Collected data:
-- Opening Marker --
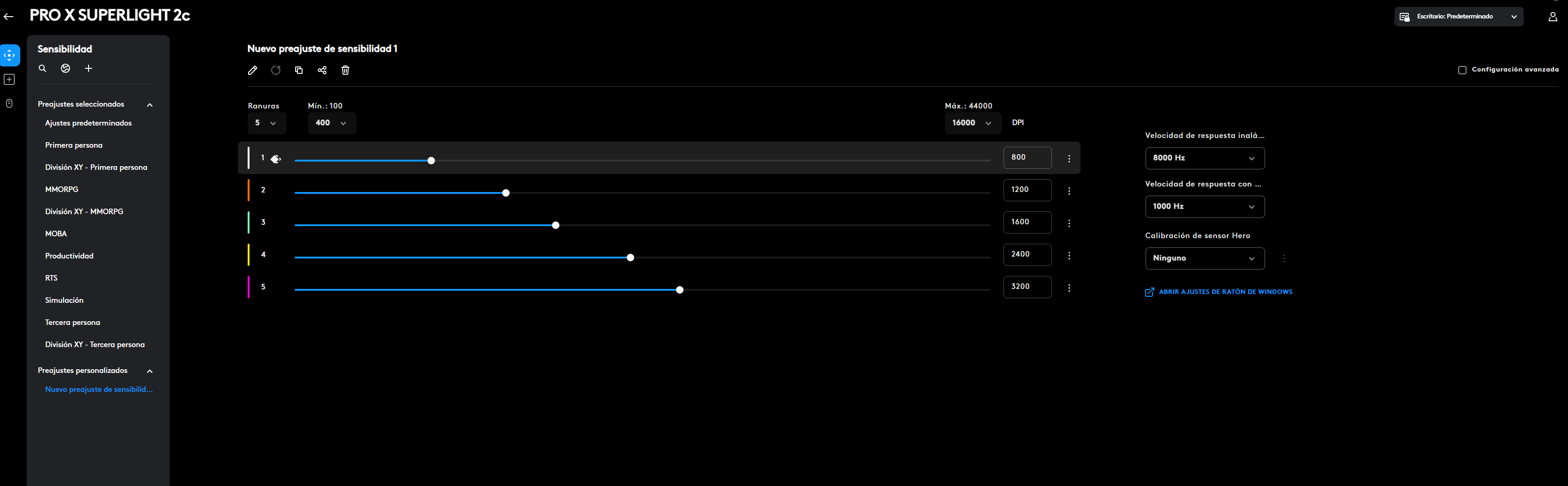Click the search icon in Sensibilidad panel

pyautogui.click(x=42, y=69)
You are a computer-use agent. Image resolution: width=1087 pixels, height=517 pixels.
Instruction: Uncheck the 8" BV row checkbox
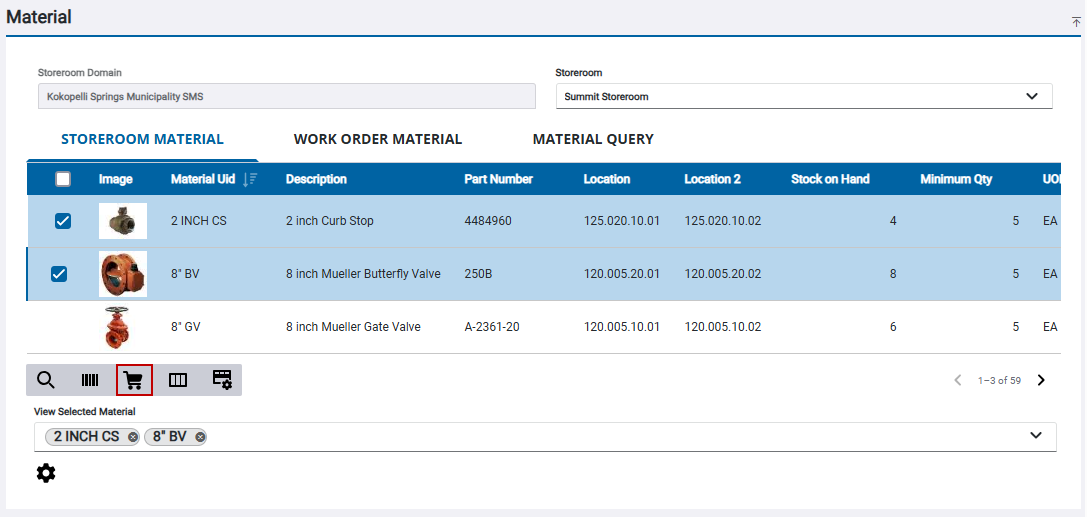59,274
-- Closing Marker --
To answer, repeat exactly the lines from the line containing "You are a computer-use" through the last line of the data above, leaving out all pictures.

__Output below__
You are a computer-use agent. Image resolution: width=1087 pixels, height=517 pixels.
Instruction: Uncheck the 8" BV row checkbox
59,274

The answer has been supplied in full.